Foto della vita che conduceva Wafae Atid, l’immigrata che ha nuotato fino in Spagna

Por Ana Cid
21 August, 2026

Wafae Atid ha 28 anni e la sua storia ha iniziato a fare notizia in tutto il mondo dopo che, il 30 luglio, si è gettata in mare per nuotare dal Marocco a Ceuta. Ha detto che non si è trattato di una decisione improvvisata: sostiene di aver voluto lasciarsi alle spalle un Paese in cui sentiva che la sua famiglia e le norme sociali limitavano troppo la sua vita.

«Le donne sono inferiori agli uomini», ha detto. Ha anche detto che i suoi genitori avevano interrotto i suoi studi e non volevano che viaggiasse o che potesse decidere liberamente come vestirsi.

Wafae dice di aver smesso di credere nell’Islam e di aver rifiutato l’hijab che la sua famiglia voleva che indossasse. «Non voglio coprirmi come mi chiede la mia famiglia», ha spiegato. Secondo il suo racconto, sentiva che le sue possibilità in Marocco stavano diventando sempre più limitate: «Distruggono i tuoi sogni, non ti lasciano andare a scuola. Cercano di impedirti di viaggiare; vogliono che tu resti a casa».

Il suo piano ora è rimanere in Europa, raggiungere Barcellona, lavorare e iniziare una nuova vita.

Ma poi è emersa un’altra parte della sua storia: i suoi stessi profili sui social. Nelle fotografie e nei video pubblicati prima di arrivare a Ceuta, Wafae appare in viaggio in luoghi come il Qatar, gli Emirati Arabi Uniti e la Turchia. Ci sono anche testimonianze dei suoi studi e dei lavori che ha svolto fuori dal Marocco, compreso un impiego nel settore dell’ospitalità. Quelle immagini hanno iniziato a sollevare interrogativi sul suo passato e sulle circostanze che alla fine l’hanno portata ad attraversare il mare.

Non nega di aver vissuto esperienze positive prima di partire. Anzi, quando le è stato chiesto delle immagini, ha risposto: «Ho vissuto bene. Lavoravo e stavo lontana dai miei genitori».

Schermata

Ha anche criticato il modo in cui alcuni organi di informazione hanno raccontato la sua storia: «La stampa spesso taglia ciò che viene detto e non include tutto». Per Wafae, le fotografie dei suoi viaggi, da sole, non spiegano i motivi per cui ha deciso di lasciare il Marocco.

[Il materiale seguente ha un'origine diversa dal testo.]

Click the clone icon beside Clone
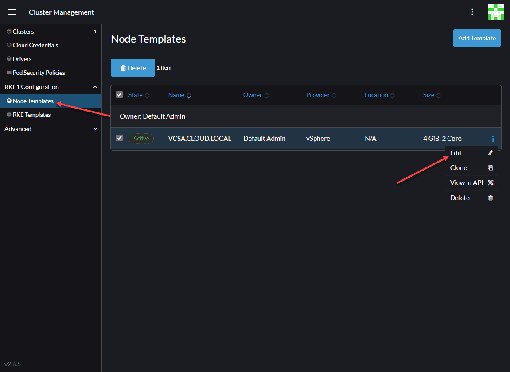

Mentre rimane a Ceuta, ha anche detto che alcune donne nella zona intorno al CETI stanno subendo molestie e vivendo nella paura.

Schermata

«Molti uomini cercano di molestare le ragazze ogni notte, a volte persino quando vanno in bagno; le seguono», ha dichiarato a Reuters. Secondo la sua testimonianza, gli uomini coinvolti sarebbero stati di nazionalità diverse.

Così, la storia di Wafae si è rivelata molto più complessa dell’immagine di una giovane donna che ha semplicemente attraversato il mare in cerca di un’opportunità. C’è il suo racconto di una famiglia che, a suo dire, limitava la sua libertà; ci sono i suoi precedenti viaggi, studi e lavori; ci sono le fotografie che lei stessa ha pubblicato e, soprattutto, c’è la sua decisione di rischiare di attraversare il mare a nuoto per raggiungere la Spagna.

Ora, la sua storia sta suscitando dibattito proprio a causa di tutti quegli elementi che le persone stanno ancora cercando di mettere insieme.